Zodra M. in de wereld van thuis is, is er alleen maar onveiligheid. Ze weet soms hoe ze de codes van haar vader moet interpreteren, overtuigt haar moeder dan om te proberen tijdig weg te gaan, voor het weer uit de hand loopt. Soms lukt dat, vaak niet. Al het geweld wordt indirect bijna achteloos vermeld, nooit rechtstreeks getoond aan de lezer. Maar je voelt wel de hele tijd, op een heel lichamelijke manier, hoe het trauma inwerkt op M. Haar lichaam staat constant onder hoogspanning, is hyperalert. Regelmatig dissocieert ze om afstand te kunnen nemen. Ze zoekt allerlei manieren om controle te krijgen op onder meer de steeds wisselende omgeving. Elk nieuw huis wordt in haar hoofd als het ware een volgende gang of kamer van één groot huis. Ze kan uiterlijk hard zijn, ze kan ook liegen en gevaarlijk zijn, als manier om te overleven. Wanneer ze kan, probeert ze te verdwijnen in de natuur.

Doorheen de seizoenen in het boek zien we hoe M. telkens weer in een nieuwe omgeving komt. Een nieuwe school, nog een nieuwe school, een kampplaats met paarden, een vakantiepark, een woonwagenpark, een soort kunstenaarskolonie. Soms kan ze even zomaar inschuiven in een andere grote of kleine familie waar er wel geborgenheid is. Soms is de andere plek als een herhaling van wat ze thuis de hele tijd meemaakt. Alles wat begint, wordt telkens weer afgebroken.

Het is verpletterend om de hele tijd zo dicht bij het meisje te zijn. Op een indrukwekkende manier ervaar je als lezer wat dit eindeloos durende trauma doet met haar en hoe haar lichaam probeert controle te krijgen over die kortsluiting die nooit helemaal weggaat. Aan de buitenkant toont ze weinig, hoewel de anderen veel zien of zouden kunnen zien. Sommigen merken haar op, werpen haar iets toe als een klein veilig eilandje, maar niets van dat alles blijft. Na het gecondenseerde jaar met de vier seizoenen zal er nog een jaar komen, alles gaat door.

Het verhaal wordt verteld in de derde persoon. Dat werkt op een bepaalde manier goed, en soms ook niet. De verteller kan in- en uitzoomen. De gebeurtenissen zie je vanuit het perspectief van M. Wanneer er geweld is, ben je iets verder. Het wordt alleen indirect benoemd, of beschreven wanneer het eerder gebeurde. Wanneer M. dissocieert wordt dat lichamelijk vanuit haar beschreven. Voor die lichamelijke reacties worden dan weer beelden gebruikt die afstand suggereren of niet helemaal lijken te passen bij de leeftijd van het meisje. Een ik-vorm zou het nog meer beknellend of claustrofobisch maken. Het werkt beter met de afstand van de derde persoon. Maar tegelijk twijfel je een beetje over waar de verteller zit, is het alsof het meisje zelf, met afstand na de feiten als een verteller het verhaal componeert, en dat werkt niet altijd goed.

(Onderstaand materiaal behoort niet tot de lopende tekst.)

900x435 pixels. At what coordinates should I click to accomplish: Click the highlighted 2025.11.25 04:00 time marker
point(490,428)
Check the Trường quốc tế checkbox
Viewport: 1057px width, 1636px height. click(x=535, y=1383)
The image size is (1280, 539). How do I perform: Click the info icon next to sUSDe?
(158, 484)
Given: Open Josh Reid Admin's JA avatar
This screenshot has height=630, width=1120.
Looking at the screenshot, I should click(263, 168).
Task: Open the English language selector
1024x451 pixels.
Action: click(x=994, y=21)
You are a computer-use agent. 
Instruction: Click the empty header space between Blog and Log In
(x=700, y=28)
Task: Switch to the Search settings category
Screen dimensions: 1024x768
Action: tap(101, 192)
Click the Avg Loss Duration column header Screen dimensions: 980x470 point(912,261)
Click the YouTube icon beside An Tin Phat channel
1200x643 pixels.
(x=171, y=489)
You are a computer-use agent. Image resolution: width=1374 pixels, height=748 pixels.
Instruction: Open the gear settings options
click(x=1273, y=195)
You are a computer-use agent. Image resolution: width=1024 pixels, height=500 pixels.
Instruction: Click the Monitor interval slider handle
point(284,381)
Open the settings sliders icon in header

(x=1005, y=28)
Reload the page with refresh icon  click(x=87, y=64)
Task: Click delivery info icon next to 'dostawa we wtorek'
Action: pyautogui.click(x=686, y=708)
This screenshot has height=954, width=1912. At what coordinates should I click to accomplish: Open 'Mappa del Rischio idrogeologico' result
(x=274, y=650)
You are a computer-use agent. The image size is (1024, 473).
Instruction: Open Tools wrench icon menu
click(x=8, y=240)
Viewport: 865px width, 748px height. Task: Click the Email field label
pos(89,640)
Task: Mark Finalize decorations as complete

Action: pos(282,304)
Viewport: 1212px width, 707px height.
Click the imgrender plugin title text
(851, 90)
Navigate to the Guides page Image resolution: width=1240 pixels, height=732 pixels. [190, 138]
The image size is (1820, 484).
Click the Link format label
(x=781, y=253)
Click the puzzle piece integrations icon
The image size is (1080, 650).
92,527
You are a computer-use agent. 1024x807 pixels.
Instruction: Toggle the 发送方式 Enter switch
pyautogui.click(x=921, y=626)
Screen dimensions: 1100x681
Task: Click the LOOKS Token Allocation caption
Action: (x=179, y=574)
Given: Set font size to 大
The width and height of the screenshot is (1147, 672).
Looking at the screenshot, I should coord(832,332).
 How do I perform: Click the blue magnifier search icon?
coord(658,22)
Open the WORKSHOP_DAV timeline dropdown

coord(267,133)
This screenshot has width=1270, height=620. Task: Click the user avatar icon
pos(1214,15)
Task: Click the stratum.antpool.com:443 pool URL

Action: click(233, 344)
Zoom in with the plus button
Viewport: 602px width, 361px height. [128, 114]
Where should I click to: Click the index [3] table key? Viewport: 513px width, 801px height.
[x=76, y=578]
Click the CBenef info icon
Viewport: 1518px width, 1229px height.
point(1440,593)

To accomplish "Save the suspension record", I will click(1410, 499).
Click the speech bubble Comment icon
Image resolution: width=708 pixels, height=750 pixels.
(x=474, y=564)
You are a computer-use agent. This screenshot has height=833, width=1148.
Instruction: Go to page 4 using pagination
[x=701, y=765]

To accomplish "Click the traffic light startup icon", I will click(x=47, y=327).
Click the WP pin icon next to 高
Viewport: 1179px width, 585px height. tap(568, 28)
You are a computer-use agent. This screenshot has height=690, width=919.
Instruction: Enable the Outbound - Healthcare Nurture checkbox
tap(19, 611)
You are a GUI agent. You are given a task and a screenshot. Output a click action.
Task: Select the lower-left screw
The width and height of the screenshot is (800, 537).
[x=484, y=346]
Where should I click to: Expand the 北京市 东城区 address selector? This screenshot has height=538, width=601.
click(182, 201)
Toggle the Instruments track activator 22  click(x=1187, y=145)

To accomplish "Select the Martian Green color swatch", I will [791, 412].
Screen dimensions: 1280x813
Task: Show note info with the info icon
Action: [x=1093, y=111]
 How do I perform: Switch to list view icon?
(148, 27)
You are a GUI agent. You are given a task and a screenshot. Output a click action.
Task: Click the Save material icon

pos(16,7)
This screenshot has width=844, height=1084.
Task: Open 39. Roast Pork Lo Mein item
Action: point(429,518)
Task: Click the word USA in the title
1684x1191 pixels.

Als lezer zou je misschien graag wat esthetische distantie hebben. Stel dat het een verhaal zou zijn waarin het meisje een volwassen vrouw is die terugkijkt, en waarbij je als lezer dan zou kunnen denken dat het allemaal goed gekomen is. Misschien zou je graag hebben dat de literaire vorm van het boek zelf iets van een troost zou zijn voor het verhaal. Maar dat alles zegt vooral iets over een verlangen dat dan alleen bij de lezer zit, wat misschien ook een verlangen is om weg te kunnen kijken of niet te moeten ervaren hoe vreselijk het allemaal is. Hoewel het misschien tussen alle ellende en het besef dat we maar één seizoenenreeks hebben gezien van wat nog niet voorbij is niet opvalt, kun je ook zien hoe M. alles in zich heeft om dit te overleven. Soms zie je tussen haar kieren een zachtheid die ongeschonden is. Wanneer ze op een bepaald moment voor andere kinderen moet zorgen, is het alsof je licht ziet dat lang op zich had laten wachten. Ze moet de hele tijd in beweging blijven en zoveel anderen zien haar niet voor wie ze is, alleen voor wie ze in hun ogen kan zijn. Maar ze heeft ondertussen een heel arsenaal aan vaardigheden om haar eigen wereld te zijn, hoe breekbaar die ook is. Het voelt op een bepaalde manier verschrikkelijk om haar te moeten achterlaten na het boek, maar iets in je zegt dat het wel goed zal komen met haar.